Test Blu-ray / Trois amies, réalisé par Emmanuel Mouret

TROIS AMIES réalisé par Emmanuel Mouret, disponible en DVD & Blu-ray le 6 mars 2025 chez Pyramide Vidéo.

Acteurs : Camille Cottin, Sara Forestier, India Hair, Damien Bonnard, Grégoire Ludig, Vincent Macaigne, Éric Caravaca, Louise Vallas…

Scénario : Emmanuel Mouret & Carmen Leroi

Photographie : Laurent Desmet

Musique : Benjamin Esdraffo

Durée : 1h57

Date de sortie initiale : 2024

LE FILM

Joan n’est plus amoureuse de Victor et souffre de se sentir malhonnête avec lui. Alice, sa meilleure amie, la rassure : elle-même n’éprouve aucune passion pour Éric et pourtant leur couple se porte à merveille ! Elle ignore qu’il a une liaison avec Rebecca, leur amie commune… Quand Joan décide finalement de quitter Victor et que celui-ci disparaît, la vie des trois amies et leurs histoires s’en trouvent bouleversées.

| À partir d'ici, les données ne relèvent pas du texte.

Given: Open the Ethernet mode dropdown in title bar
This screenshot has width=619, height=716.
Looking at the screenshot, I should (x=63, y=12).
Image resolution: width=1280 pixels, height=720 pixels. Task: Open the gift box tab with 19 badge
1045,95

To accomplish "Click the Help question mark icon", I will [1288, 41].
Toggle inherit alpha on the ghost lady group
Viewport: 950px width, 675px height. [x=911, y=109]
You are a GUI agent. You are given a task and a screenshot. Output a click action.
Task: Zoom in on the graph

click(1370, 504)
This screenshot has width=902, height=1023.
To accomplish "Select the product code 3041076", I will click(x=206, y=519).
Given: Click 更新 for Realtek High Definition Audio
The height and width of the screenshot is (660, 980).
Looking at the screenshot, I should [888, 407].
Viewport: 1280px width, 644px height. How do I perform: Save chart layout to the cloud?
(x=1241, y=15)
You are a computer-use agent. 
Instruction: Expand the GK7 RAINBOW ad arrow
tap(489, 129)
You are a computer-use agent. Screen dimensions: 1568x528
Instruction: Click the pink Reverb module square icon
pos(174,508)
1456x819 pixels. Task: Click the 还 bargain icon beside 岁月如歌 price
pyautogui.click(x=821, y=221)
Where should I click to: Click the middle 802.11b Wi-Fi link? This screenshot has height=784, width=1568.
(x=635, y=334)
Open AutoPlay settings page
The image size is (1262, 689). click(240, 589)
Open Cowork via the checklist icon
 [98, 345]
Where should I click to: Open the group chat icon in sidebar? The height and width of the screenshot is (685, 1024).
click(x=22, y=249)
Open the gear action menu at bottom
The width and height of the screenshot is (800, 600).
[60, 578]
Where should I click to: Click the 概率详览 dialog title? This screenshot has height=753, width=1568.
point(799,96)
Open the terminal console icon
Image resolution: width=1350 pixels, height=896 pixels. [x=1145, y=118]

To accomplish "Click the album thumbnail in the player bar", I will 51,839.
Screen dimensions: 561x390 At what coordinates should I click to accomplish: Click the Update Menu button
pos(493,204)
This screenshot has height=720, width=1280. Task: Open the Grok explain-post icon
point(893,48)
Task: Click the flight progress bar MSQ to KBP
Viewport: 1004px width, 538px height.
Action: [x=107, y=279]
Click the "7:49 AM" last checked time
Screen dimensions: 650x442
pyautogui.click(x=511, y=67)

Il est assez rare en France, qu’un cinéaste enchaîne à ce point les réussites et ce depuis un quart de siècle. C’est bien simple, en dehors d’un gros raté (Une autre vie en 2013, avec Jamsine Trinca et JoeyStarr), les dix autres longs-métrages d’Emmanuel Mouret oscillent entre le formidable et le sublime. Dans cette seconde catégorie, il faudra désormais ajouter Trois amies, présenté en compétition officielle lors de la dernière édition de la Mostra de Venise, en septembre 2024, 12e opus (pour le cinéma) du réalisateur acclamé ces dernières années pour Mademoiselle de Joncquières (2018) et dernièrement pour Chronique d’une liaison passagère (2022). Deux ans après ce dernier, Emmanuel Mouret se penche une fois de plus sur le thème, ô combien complexe, mais passionnant, de l’amour dans tous ses états, et place ici trois sublimes comédiennes en haut de l’affiche, India Hair, Sara Forestier et Camille Cottin. Cela étant, il n’oublie pas la gent masculine et Grégoire Ludig, Vincent Macaigne (qui avait déjà collaboré avec Emmanuel Mouret), Damien Bonnard et Éric Caravaca auraient tout aussi bien pu avoir leur place aux côtés de leurs consœurs. Comme à son habitude, sans aucune redondance, avec un sens inouï du rythme et avec une élégance propre à son cinéma depuis ses débuts, le metteur en scène et scénariste livre à sa distribution une fabuleuse partition sur ce qu’on pourrait qualifier les équations de l’amour, qui possèdent un nombre incalculable d’inconnues et donc tout autant de combinaisons à essayer, ou tout du moins à vivre. Le spectateur se laisse embarquer dans cet opéra tragi-comique ou comédie teintée de drames (on vous l’a dit, les tournures sont multiples), qui rend compte de la complexité intemporelle et universelle de l’existence. Un des très grands films français de l’année 2024.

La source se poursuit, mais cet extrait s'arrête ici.